• Required work: Rewrite the records from the line containing "Screen dimensions: 1280x1335" through the line containing "click(1118, 82)", swapping "Add Subscription" for "Manage Subscription" and changing nothing else. Omit the pictures from your answer.

• Supplied material:
[start]

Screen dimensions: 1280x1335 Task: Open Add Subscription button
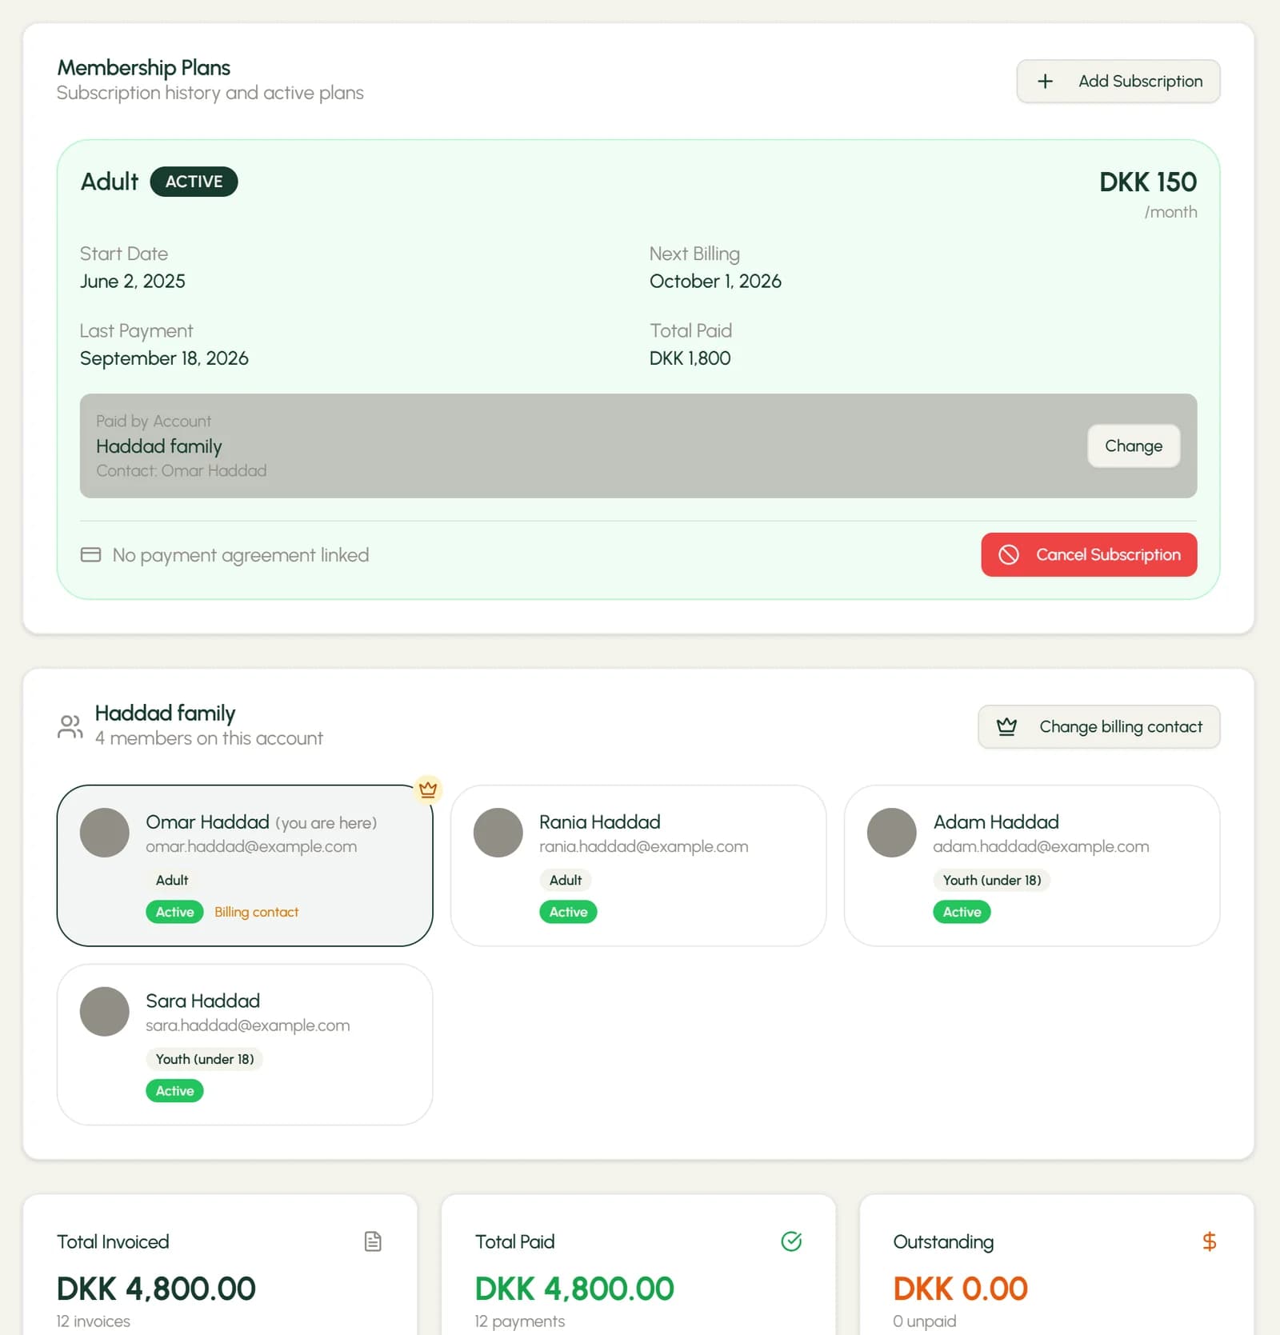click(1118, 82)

[end]
[start]

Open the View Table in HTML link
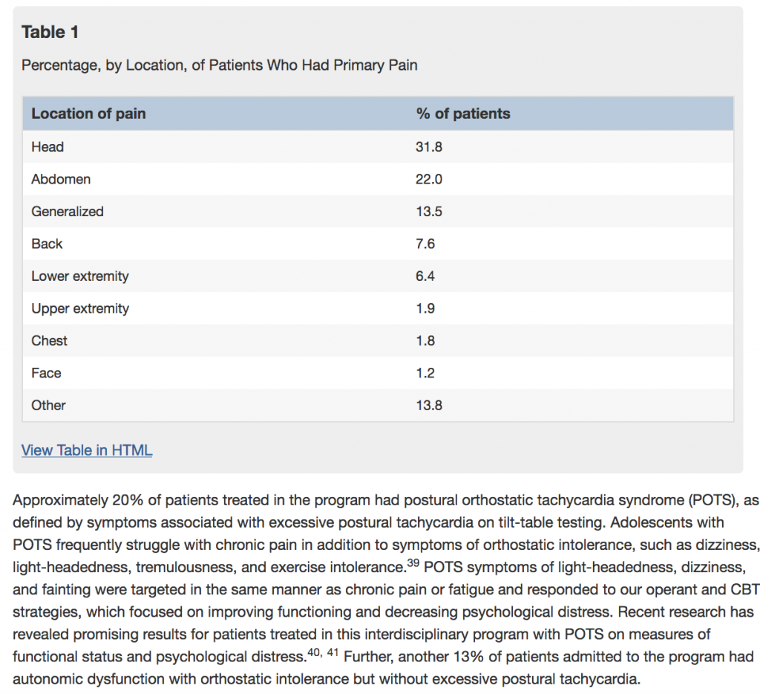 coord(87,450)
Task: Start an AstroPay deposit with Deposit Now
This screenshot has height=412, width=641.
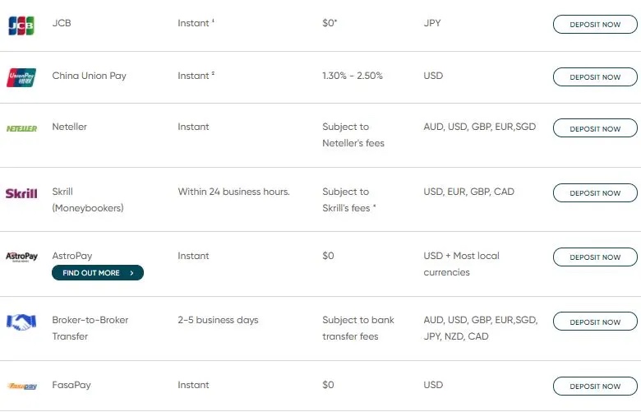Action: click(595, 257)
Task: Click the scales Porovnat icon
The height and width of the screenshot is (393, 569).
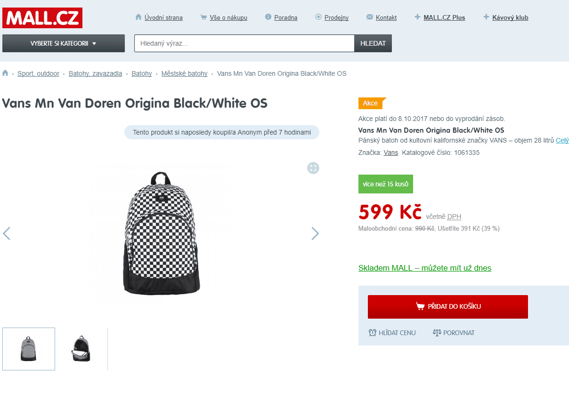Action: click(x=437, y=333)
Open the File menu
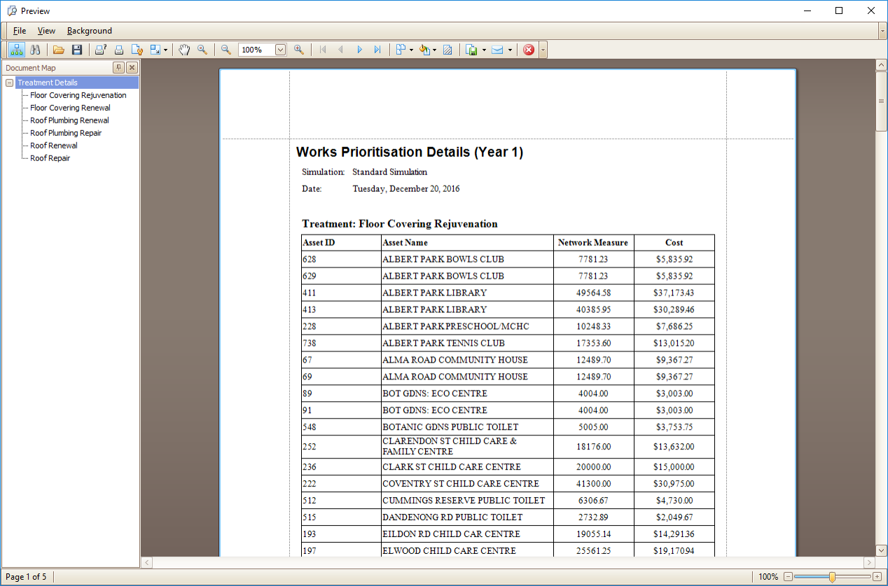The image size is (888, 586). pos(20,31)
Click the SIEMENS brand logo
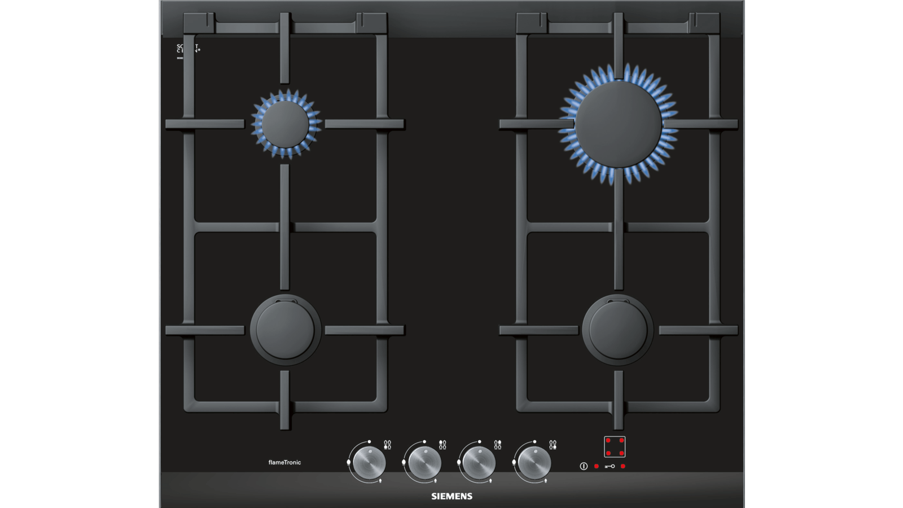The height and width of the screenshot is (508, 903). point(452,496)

[end]
[start]

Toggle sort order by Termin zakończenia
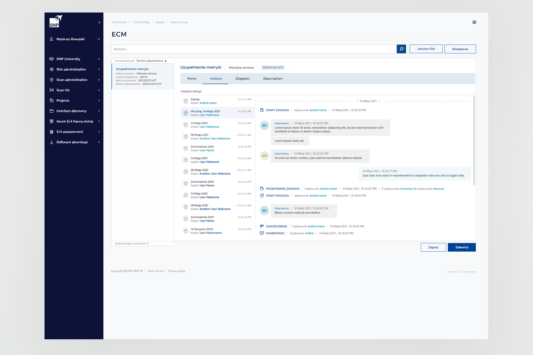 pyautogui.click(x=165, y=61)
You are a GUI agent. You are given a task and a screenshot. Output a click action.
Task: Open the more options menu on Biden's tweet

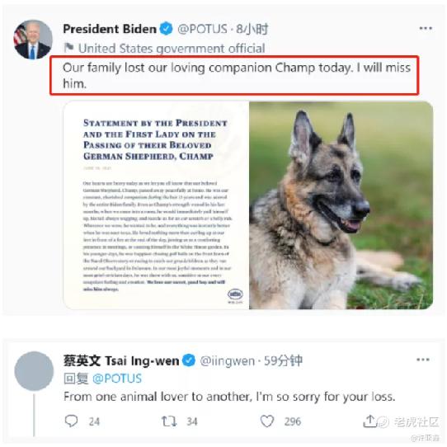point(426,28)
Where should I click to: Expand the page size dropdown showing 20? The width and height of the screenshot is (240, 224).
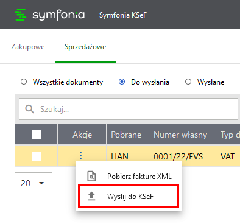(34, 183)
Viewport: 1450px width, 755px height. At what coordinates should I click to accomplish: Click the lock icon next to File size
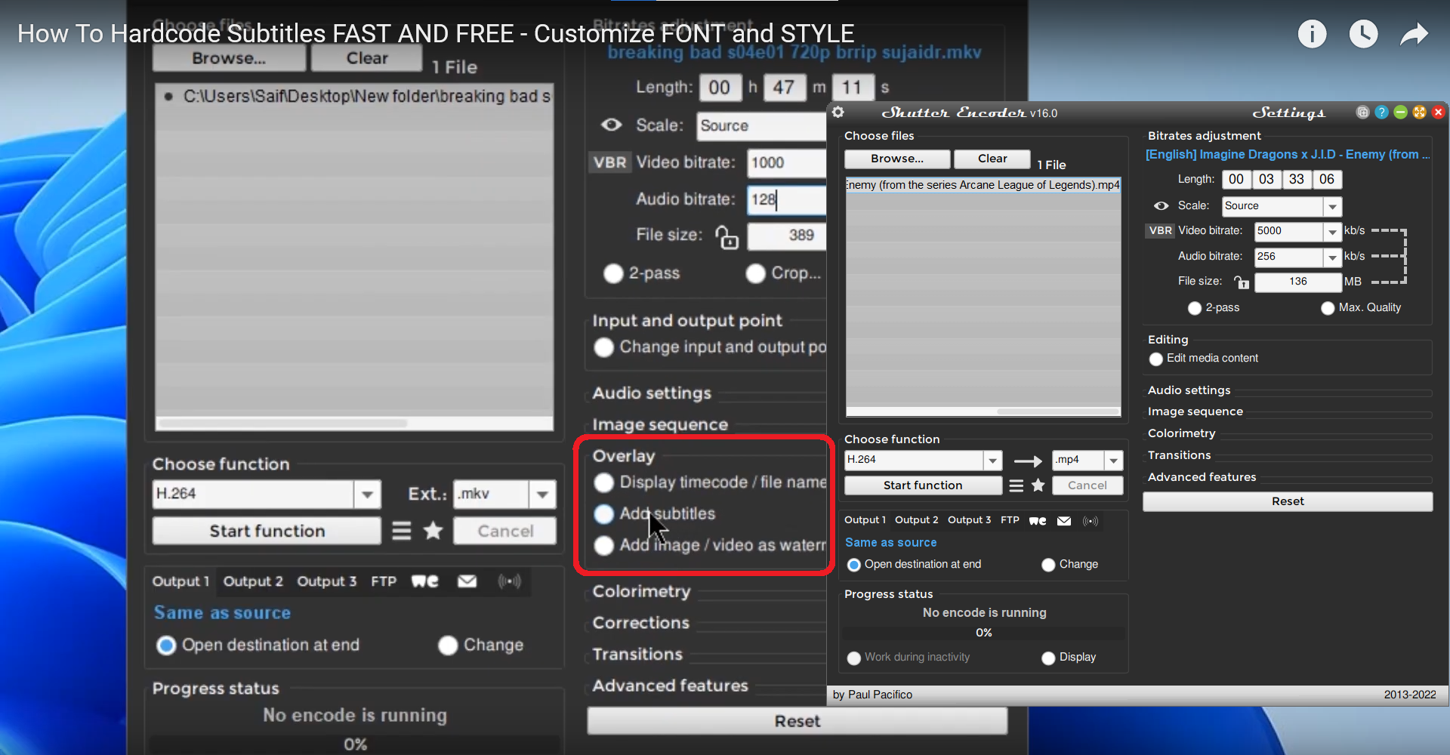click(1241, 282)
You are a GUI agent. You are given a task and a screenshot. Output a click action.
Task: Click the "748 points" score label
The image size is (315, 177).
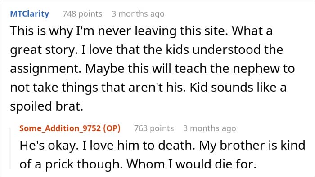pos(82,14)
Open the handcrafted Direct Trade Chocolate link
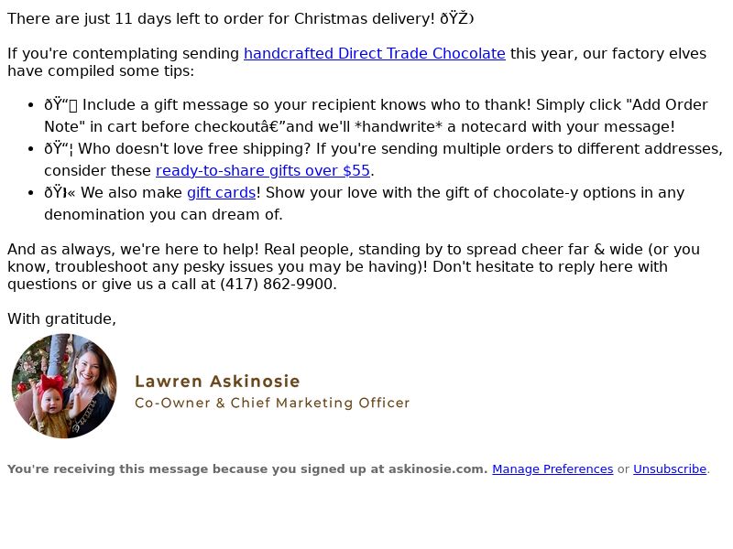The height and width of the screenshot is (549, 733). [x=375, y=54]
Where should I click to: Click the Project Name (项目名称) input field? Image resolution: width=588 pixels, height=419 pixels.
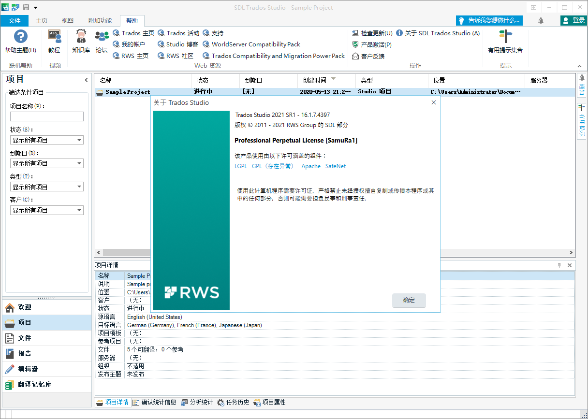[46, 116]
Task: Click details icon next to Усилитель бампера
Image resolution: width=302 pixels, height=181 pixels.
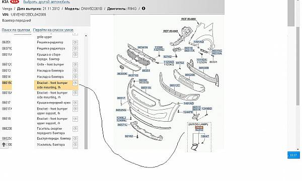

[end]

• Exercise answer:
Screen dimensions: 1280x1335 Task: Open Manage Subscription button
click(1118, 82)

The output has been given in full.